[Screen grounding samples]
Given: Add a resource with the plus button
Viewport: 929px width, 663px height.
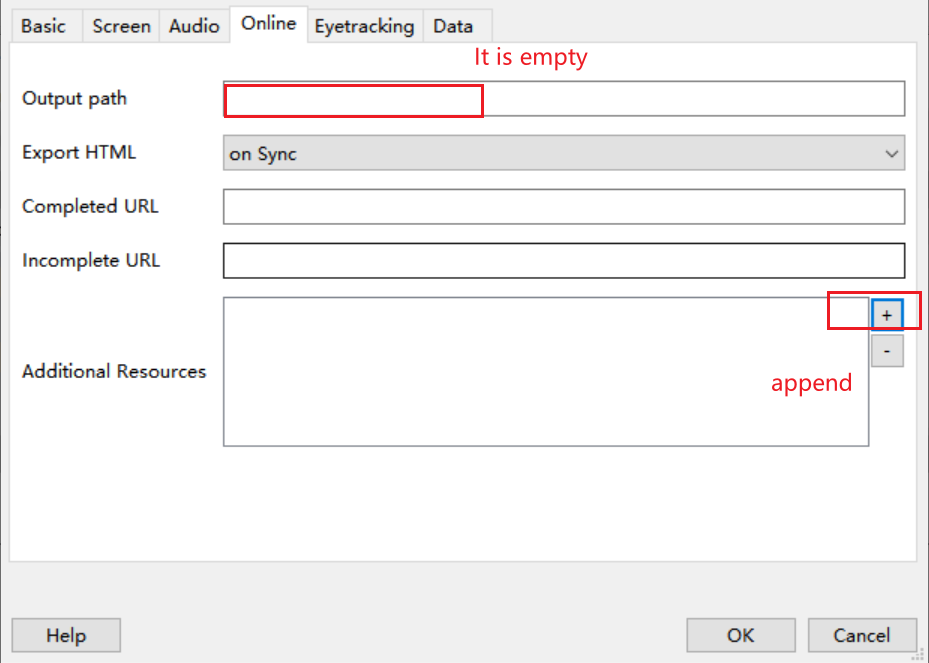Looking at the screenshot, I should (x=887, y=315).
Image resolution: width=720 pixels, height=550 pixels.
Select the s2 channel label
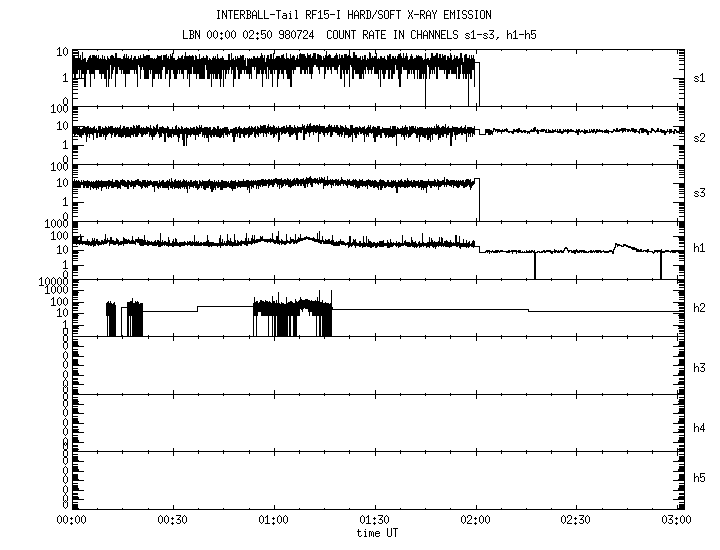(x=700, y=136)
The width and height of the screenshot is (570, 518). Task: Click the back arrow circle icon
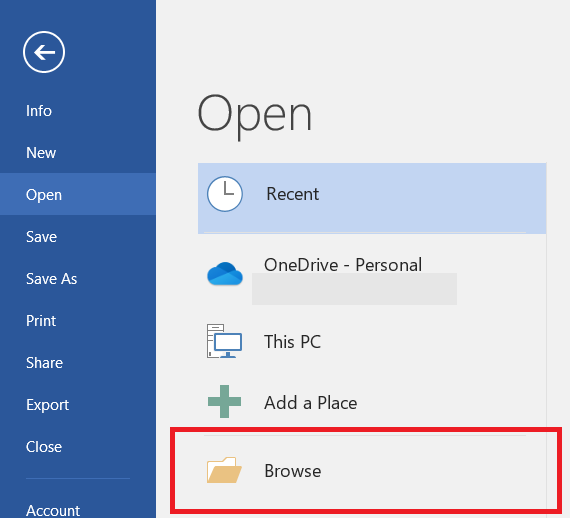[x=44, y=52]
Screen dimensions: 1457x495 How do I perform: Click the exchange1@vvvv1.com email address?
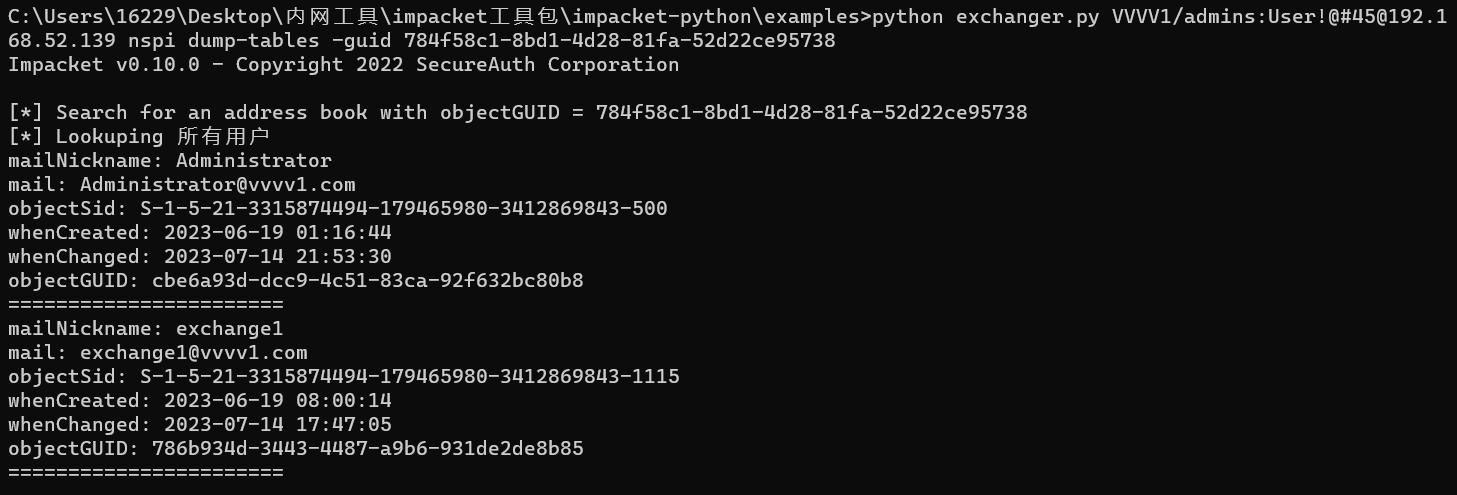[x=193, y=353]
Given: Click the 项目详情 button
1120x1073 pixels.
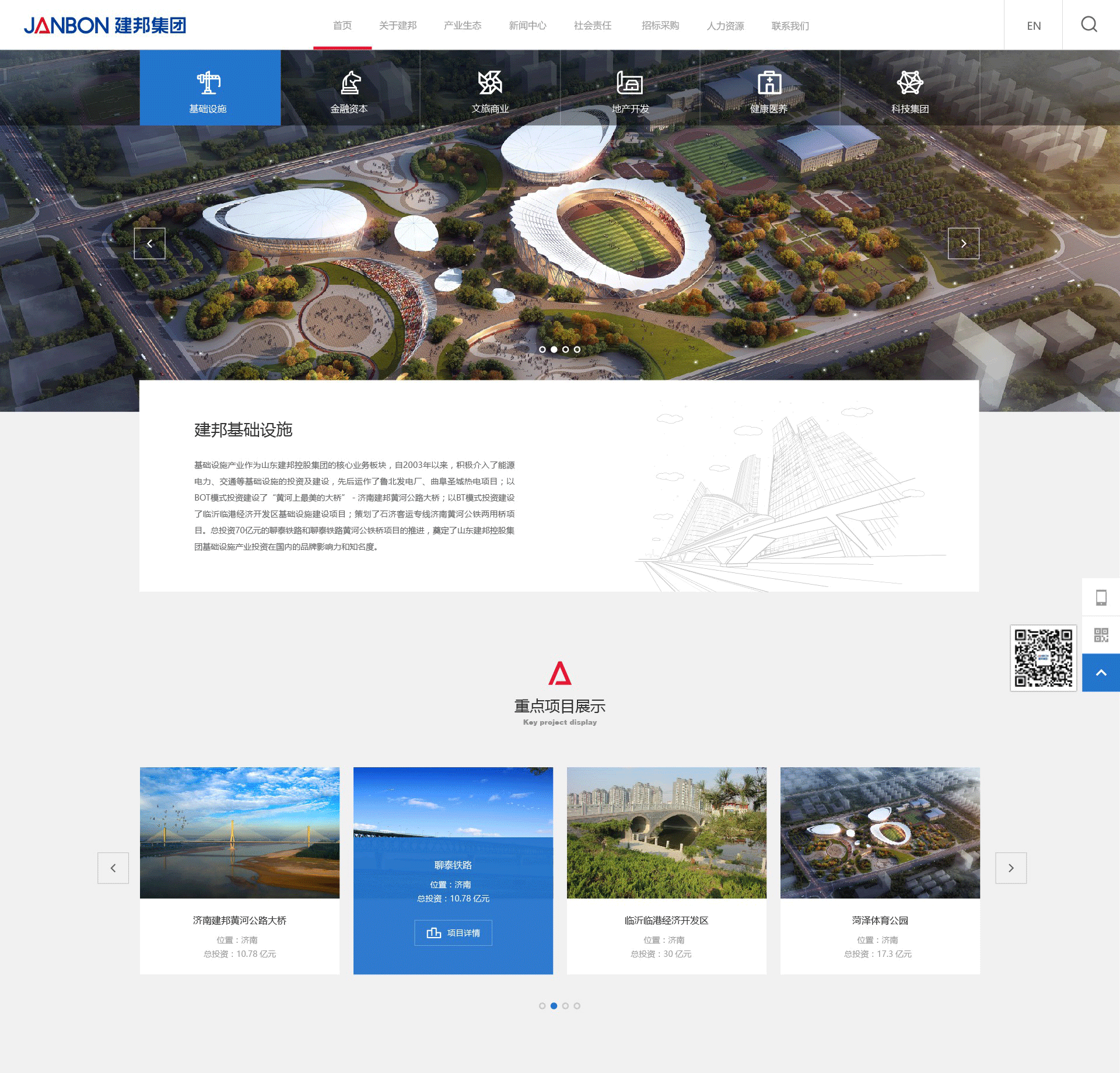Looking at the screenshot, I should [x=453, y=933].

EXERCISE OBJECTIVE:
Reproduce every line of the material above word for word, omitting the pictures.

CORRECT ANSWER:
Given: Add a resource with the plus button
Viewport: 929px width, 663px height.
Looking at the screenshot, I should (x=887, y=315).
Image resolution: width=720 pixels, height=550 pixels.
Select the s2 channel label
(x=700, y=136)
The width and height of the screenshot is (570, 518). Task: Click the back arrow circle icon
[x=44, y=52]
Screen dimensions: 1457x495 How do I perform: Click the exchange1@vvvv1.com email address?
[x=193, y=353]
Given: Click the 项目详情 button
1120x1073 pixels.
Looking at the screenshot, I should [x=453, y=933].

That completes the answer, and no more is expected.